# Employment Contract and P60 UK Spouse Visa



## coldasice (Jan 10, 2013)

Hi all....

I understand that as part of my wife's spouse visa application supporting documents i will need to submit my employment contract.....

I noticed on here that people have said "Original & Signed" employment contract this is confusing me as my employer will not hand me over the original employemnet contract as they need to keep it in their records but what they offered to provide with is me is a photocopy of the original contract stamped "COPY" and signed by the HR assistant...is that acceptable?

Also...

I'm looking to apply at the end of march  with the biometrics appointment being mid april (approx) therefore will not have my P60 as advised by my HR department as it wont be ready until much later! but they agreed to issue me with a statement of earnings which would show my full income and info usually shown on the p60(applying under cat B as have 2 jobs) will have to travel to egypt with my wife as the embassy in yemen has been closed or the past 2.5 years :-(

Please help


----------



## Leanna (Oct 22, 2012)

coldasice said:


> Hi all....
> 
> I understand that as part of my wife's spouse visa application supporting documents i will need to submit my employment contract.....
> 
> I noticed on here that people have said "Original & Signed" employment contract this is confusing me as my employer will not hand me over the original employemnet contract as they need to keep it in their records but what they offered to provide with is me is a photocopy of the original contract stamped "COPY" and signed by the HR assistant...is that acceptable?


Yes, if you cannot get the original, a photocopy that has been stamped & signed by HR will do just fine.



> Also...
> 
> I'm looking to apply at the end of march  with the biometrics appointment being mid april (approx) therefore will not have my P60 as advised by my HR department as it wont be ready until much later! but they agreed to issue me with a statement of earnings which would show my full income and info usually shown on the p60(applying under cat B as have 2 jobs) will have to travel to egypt with my wife as the embassy in yemen has been closed or the past 2.5 years :-(


A previous years P60 will do.
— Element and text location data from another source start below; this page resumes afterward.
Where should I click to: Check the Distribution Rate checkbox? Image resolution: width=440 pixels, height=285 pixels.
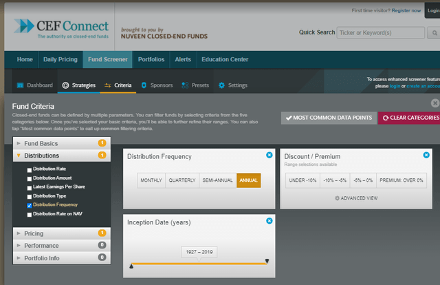[29, 169]
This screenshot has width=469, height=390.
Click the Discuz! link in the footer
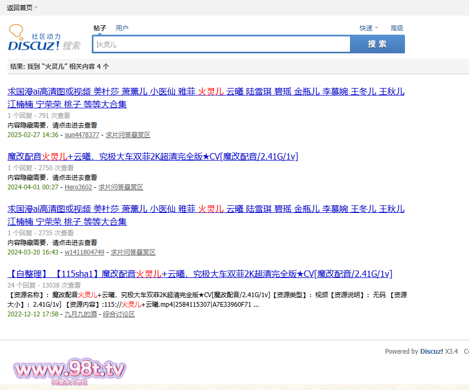[431, 352]
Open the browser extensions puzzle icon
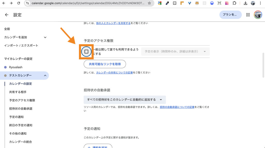The width and height of the screenshot is (265, 148). pos(234,3)
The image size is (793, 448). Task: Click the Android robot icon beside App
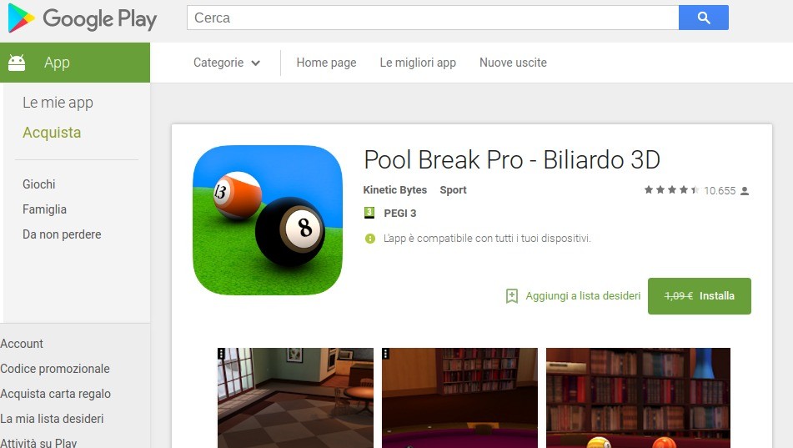17,63
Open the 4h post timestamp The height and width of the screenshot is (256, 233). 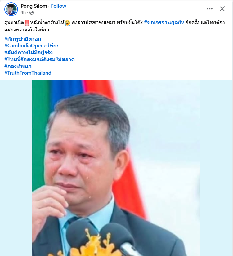[x=23, y=13]
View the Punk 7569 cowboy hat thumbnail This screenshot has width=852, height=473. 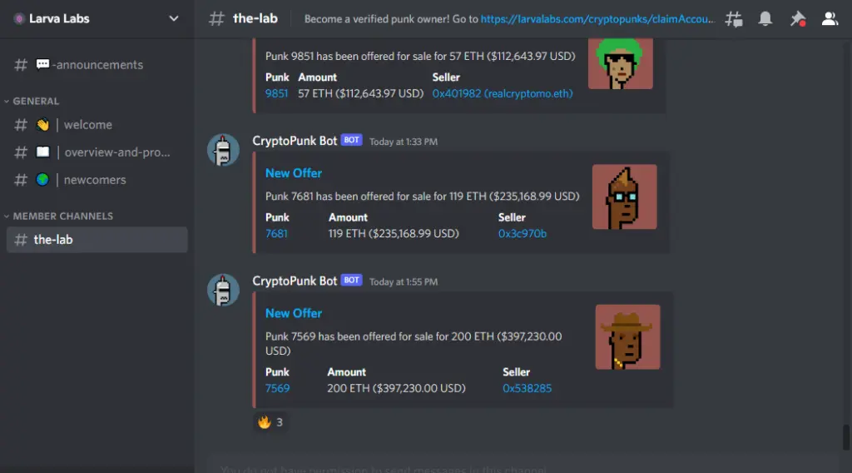pos(627,336)
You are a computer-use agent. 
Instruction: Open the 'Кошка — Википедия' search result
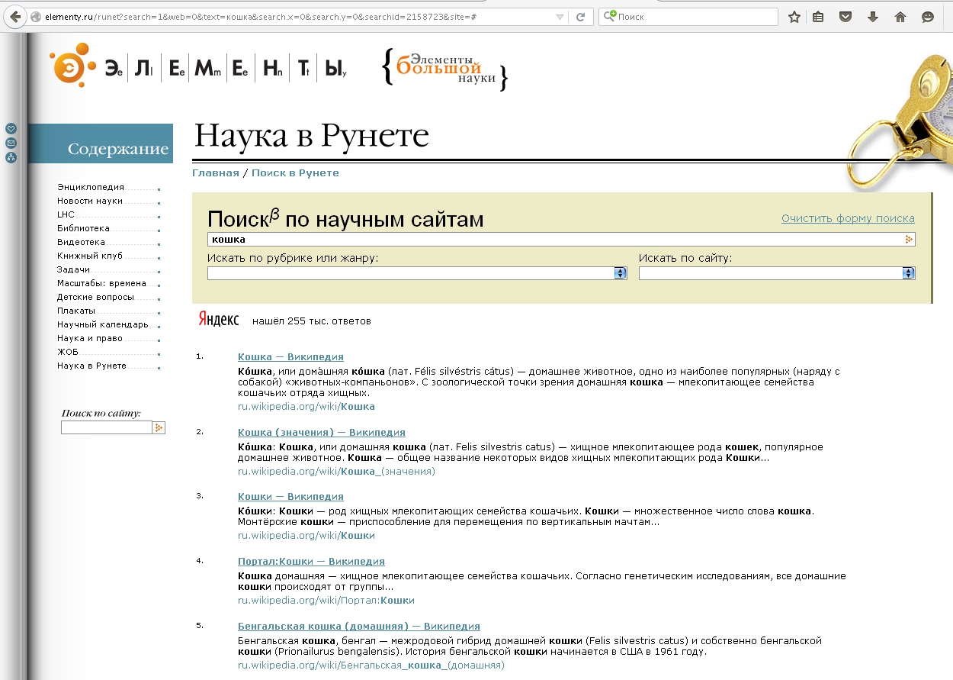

Be sure that you include original payslips (not online printouts unless they have been stamped & signed as authentic) as well as original bank statements. 

A statement or earning will help as well. 



> Please help


Under Category B, be sure that you are including 12 months of payslips & bank statements, not 6. Good luck!


----------



## coldasice (Jan 10, 2013)

Leanna said:


> Yes, if you cannot get the original, a photocopy that has been stamped & signed by HR will do just fine.
> 
> 
> 
> ...


thank you .... I'll ensure all docs i provide are originals 

Up until Dec 2011 I was working part-time with my current employer of over 6years and since then ive become fulltime therfore my 2011-2012 P60 will show a very low income so it'll be of no use to them and might confuse things...is it really essencial? as i will be providing 12 payslips for this employer showing earnings of over 20k (through overtime as my salary is £17500) and 3 months payslips for my second employer where i work part-time and will complete my 3rd month of employment with them at end of march earning just over 2k a year gross....


----------



## Leanna (Oct 22, 2012)

coldasice said:


> thank you .... I'll ensure all docs i provide are originals
> 
> Up until Dec 2011 I was working part-time with my current employer of over 6years and since then ive become fulltime therfore my 2011-2012 P60 will show a very low income so it'll be of no use to them and might confuse things...is it really essencial? as i will be providing 12 payslips for this employer showing earnings of over 20k (through overtime as my salary is £17500) and 3 months payslips for my second employer where i work part-time and will complete my 3rd month of employment with them at end of march earning just over 2k a year gross....


No, your previous P60 isn't essential as long as you have the other documents, which it sounds like you do.


----------



## QBOY1 (Nov 29, 2013)

Can anyone please answer my question, I have started working for my new employer for 7 months and I received p60 today for last years plus the 7 months this year it equals to 13601, but my salary is 24k its only because I started with this employer 7 months ago. shall I send my p60 still. plz advice.


----------



## Hertsfem (Jun 19, 2013)

Yes you must send your P60


----------



## Joppa (Sep 7, 2009)

And staple (not just use a paperclip) an explanatory note stating that what it says on P60 doesn't give the whole financial picture you are submitting.


----------



## QBOY1 (Nov 29, 2013)

Thanks Joppa, but shouldn't the officer understand that all 6 payslips will have 2000 plus gross on it. shouldn't that be category A, I apply under. 6 months continuous job at the same place. so shouldn't they figure out that if I started job 6 months ago that I haven't completed the year so shouldn't it be 9300 for 6 months but my figure is 13000. please advice. Thanks so much all your help!


----------



## Joppa (Sep 7, 2009)

Yes, but sometimes they take the figures from P60 and conclude you don't meet the requirement despite other evidence being submitted. I have seen this happen so my advice is ALWAYS to staple a note explaining it. Someone used a paperclip but seemingly it got detached, ECO didn't read it and had their application put on hold.


----------